Direction: Ernst Lubitsch

Screenplay: Julien Josephson; titles: Maude Fulton and Erik Yorke; from Oscar Wilde’s play

Cast: Ronald Colman, May McAvoy, Bert Lytell, Irene Rich, Edward Martindel

Irene Rich in Lady Windermere's Fan by Ernst Lubitsch

 

May McAvoy, Bert Lytell, Ronald Colman in Lady Windermere's Fan Bert Lytell is the nice husband, May McAvoy the jealous wife, Ronald Colman the other man, and Irene Rich (above) the scene stealer in Ernst Lubitsch’s delightful film version of Oscar Wilde’s play Lady Windermere’s Fan.

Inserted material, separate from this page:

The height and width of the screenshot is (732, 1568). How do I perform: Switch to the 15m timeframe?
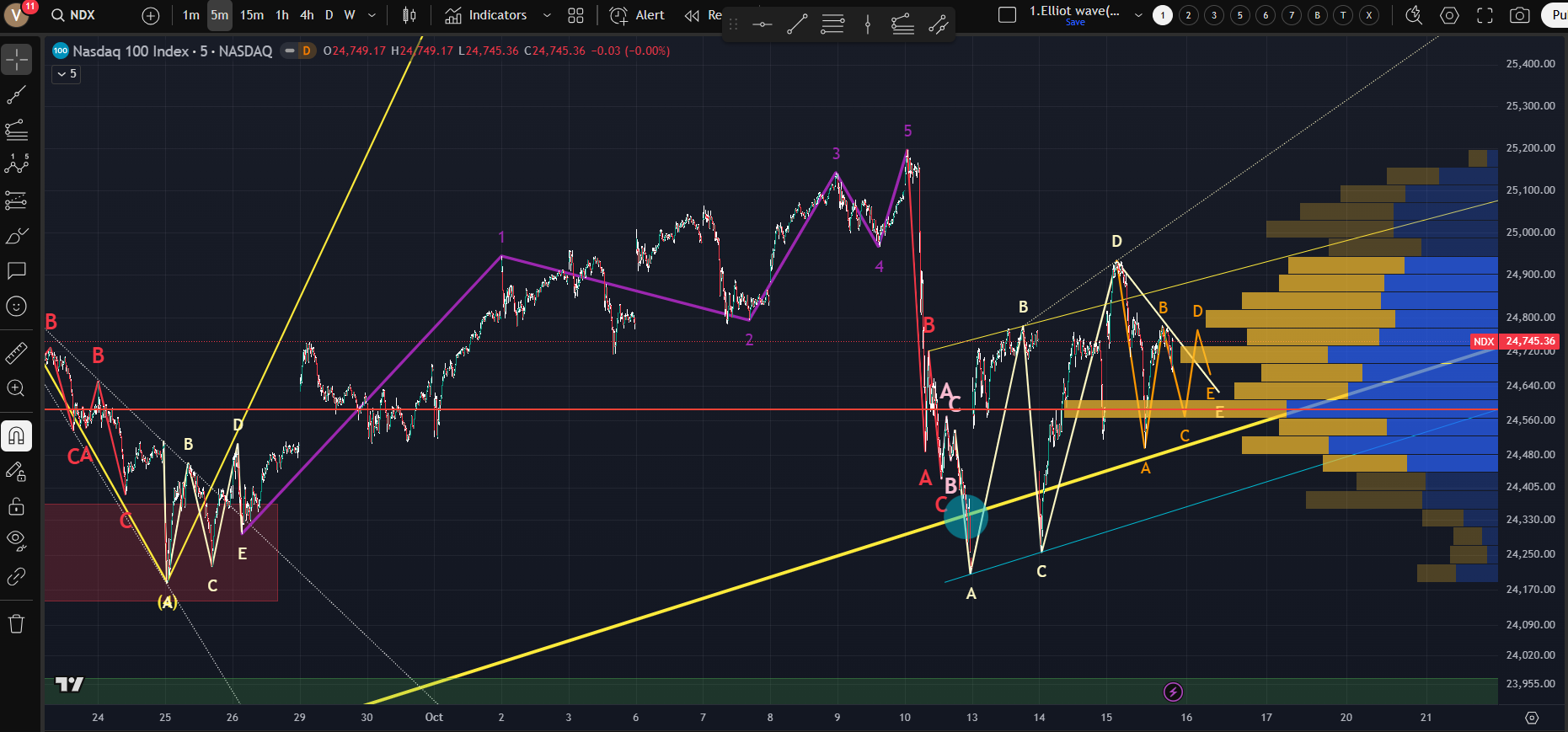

In the film, Rich plays Mrs. Erlynne, a woman of the world in search of a lordly husband. McAvoy is her clueless daughter, Lady Windermere: she doesn’t know her mother’s identity and mistakenly believes that Mrs. Erlynne has set her sights on handsome Lord Windermere (Lytell).

Petulant child that she is, Lady Windermere goes after eligible bachelor Lord Darlington (Colman), eventually forgetting her fan at his place. All is taken care of at the end, of course, but Julien Josephson’s adaptation kept me alternately intrigued and amused throughout.

Not surprisingly, Lubitsch’s magical touch fully captures Wilde’s flair and sophistication. Surprisingly, however, Lubitsch also makes Lady Windermere’s Fan flow just like a talkie. I had to read the witty dialogue — titles by Maude Fulton and Erik Yorke — but it felt as if I was actually hearing it.

And if May McAvoy is inadequate as the young heroine (that same year she was equally inadequate in the mammoth Ben-Hur), while former Metro star Bert Lytell and future Goldwyn star Ronald Colman are likable but none too memorable as the two leading men, both sophisticate Irene Rich and admirer Edward Martindel more than compensate for the shortcomings of their fellow cast members.

Of the four leading players, only Ronald Colman would have a stellar career in talking pictures; Colman would also become one of the best actors of the 1930s and 1940s. Irene Rich, for her part, would keep herself busy in supporting roles for a couple more decades.